1.3主要試劑 20種基本氨基酸、7種維生素（硫胺素、核黃素、吡哆醇、泛酸、對氨基苯甲酸、煙酰胺、生物素）、嘌呤、嘧啶、青霉素鈉鹽、冰醋酸、乙酸鈉、氫氧化鈉、硫酸鎂、蔗糖、生理鹽水、0.1mol/L醋酸緩沖液（pH4.0）、0.1tool/L NaOH?；旌习被幔òê塑账幔┕卜?組，其中第1組到第VI組各有6種氨基酸（包括核苷酸），每種氨基酸（包括核苷酸）等量充分混合，第VII組為脯氨酸，因容易潮解，故單獨組成。各組具體組成如表1所示。混合維生素：把硫胺素、核黃素、吡哆醇、泛酸、對氨基苯甲酸、煙氨酸及生物素等研細.充分混合即可。

1.4菌液制備

1.4.1菌體的活化與培養 實驗前14-16h，挑取少量DH5a菌體，接種于盛有5mL肉湯培養液的三角瓶中，37℃培養過夜。第2天添加5mL新鮮的肉湯培養液，充分混勻后繼續培養3-5h。

1.4.2收集菌體 將活化的菌體菌液取5mL倒入離心管中，3 500r離心10min，棄去上清液，吸入5mL生理鹽水，打勻沉淀形成懸液。

1.5紫外線誘變處理 處理前先開紫外燈（15W）穩定30min，然后吸取菌液3mL均勻的涂布于培養皿內，置于紫外燈下，距燈管28.5cm處；先連蓋在紫外燈下滅菌1min，然后開蓋處理1min（處理時間依70%的殺菌率而定）；照射后先蓋上皿蓋，再關紫外燈并注意避光。吸取3mL加倍肉湯培養液，注入處理后的培養皿中，37℃恒溫箱內避光培養18h。

1.6突變型的篩選與檢出

1.6.1青霉素法淘汰野生型 吸取5mL處理菌液于滅菌離心管中，3 500r離心10min。棄上清液，加人生理鹽水，打勻沉淀，離心洗滌3次，加生理鹽水至原體積。吸取菌液0.1mL于5mL無氮基本培養液中，37℃培養12h。加入等體積2倍氮基本培養液，并加入青霉素鈉鹽使最終濃度約為1 000單位/mL，達到殺死野生型，濃縮缺陷型的目的。培養12、16、24h時分別取菌液0.1mL，涂布基本及完全培養基，置37℃恒溫箱中培養。

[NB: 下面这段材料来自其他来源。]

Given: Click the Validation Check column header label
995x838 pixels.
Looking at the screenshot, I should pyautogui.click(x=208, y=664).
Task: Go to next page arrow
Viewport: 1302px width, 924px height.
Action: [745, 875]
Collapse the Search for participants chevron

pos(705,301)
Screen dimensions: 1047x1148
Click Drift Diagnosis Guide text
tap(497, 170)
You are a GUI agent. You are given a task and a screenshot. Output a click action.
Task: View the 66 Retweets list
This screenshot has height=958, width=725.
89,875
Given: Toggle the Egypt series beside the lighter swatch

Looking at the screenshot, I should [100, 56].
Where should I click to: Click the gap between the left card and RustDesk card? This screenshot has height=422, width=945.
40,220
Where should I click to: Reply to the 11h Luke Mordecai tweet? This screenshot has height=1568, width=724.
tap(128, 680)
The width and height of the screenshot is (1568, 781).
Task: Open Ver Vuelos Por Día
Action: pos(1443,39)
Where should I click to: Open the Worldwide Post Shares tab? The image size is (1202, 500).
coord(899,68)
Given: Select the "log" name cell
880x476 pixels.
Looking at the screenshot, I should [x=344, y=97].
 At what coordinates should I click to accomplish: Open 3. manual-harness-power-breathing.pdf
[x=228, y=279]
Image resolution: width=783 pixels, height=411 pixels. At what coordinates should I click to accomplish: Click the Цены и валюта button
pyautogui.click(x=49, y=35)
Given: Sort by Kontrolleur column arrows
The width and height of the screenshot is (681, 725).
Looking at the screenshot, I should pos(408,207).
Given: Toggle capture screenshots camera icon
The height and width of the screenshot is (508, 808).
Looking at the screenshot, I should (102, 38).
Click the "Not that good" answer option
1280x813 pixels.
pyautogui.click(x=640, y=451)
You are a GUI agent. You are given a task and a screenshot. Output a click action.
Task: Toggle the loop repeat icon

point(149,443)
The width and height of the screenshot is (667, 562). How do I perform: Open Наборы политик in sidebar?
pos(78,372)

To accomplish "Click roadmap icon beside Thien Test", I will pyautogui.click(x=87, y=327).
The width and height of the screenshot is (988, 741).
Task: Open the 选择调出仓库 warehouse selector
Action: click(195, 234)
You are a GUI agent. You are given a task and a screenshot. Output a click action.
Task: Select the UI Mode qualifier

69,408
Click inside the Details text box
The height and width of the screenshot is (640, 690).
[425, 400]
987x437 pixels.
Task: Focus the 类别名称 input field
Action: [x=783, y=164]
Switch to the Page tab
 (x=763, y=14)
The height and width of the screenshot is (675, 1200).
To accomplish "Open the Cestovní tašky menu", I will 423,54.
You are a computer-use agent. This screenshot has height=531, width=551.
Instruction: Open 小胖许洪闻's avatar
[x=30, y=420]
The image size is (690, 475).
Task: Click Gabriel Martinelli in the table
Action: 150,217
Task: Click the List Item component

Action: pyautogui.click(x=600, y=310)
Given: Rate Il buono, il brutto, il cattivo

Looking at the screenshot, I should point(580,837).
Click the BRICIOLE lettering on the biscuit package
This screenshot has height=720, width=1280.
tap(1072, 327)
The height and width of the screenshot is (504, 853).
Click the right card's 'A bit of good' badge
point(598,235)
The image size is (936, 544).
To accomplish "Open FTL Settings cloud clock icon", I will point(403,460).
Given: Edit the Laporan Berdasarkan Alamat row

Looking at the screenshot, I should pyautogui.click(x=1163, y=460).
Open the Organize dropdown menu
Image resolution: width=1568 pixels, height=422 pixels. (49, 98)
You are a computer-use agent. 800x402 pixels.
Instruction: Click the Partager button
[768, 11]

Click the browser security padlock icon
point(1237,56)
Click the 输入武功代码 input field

1.6.2逐個測定法檢出營養缺陷型 以上平板培養36-48h后，進行菌落計數。選用完全培養基上長出的菌落數大大超過基本培養基的那一組，用牙簽挑取完全培養基上長出的菌落100個，分別先點種基本培養基，后點種完全培養基，置于37℃恒溫箱中培養。培養12h后，選擇在基本培養基上不生長，而在完全培養基上生長的菌落，再在基本培養基的平板上劃線，置于37℃恒溫箱培養。24h后不生長的可能是營養缺陷型。

1.7生長譜鑒定

1.7.1突變菌株的培養與收集 將可能是缺陷型的菌落接種于盛有5mL肉湯培養液的離心管中，37%培養14-16h。培養后，3 500r離心10min，倒去上清液，加生理鹽水，打勻沉淀，然后離心洗滌3次，最后加生理鹽水到原體積。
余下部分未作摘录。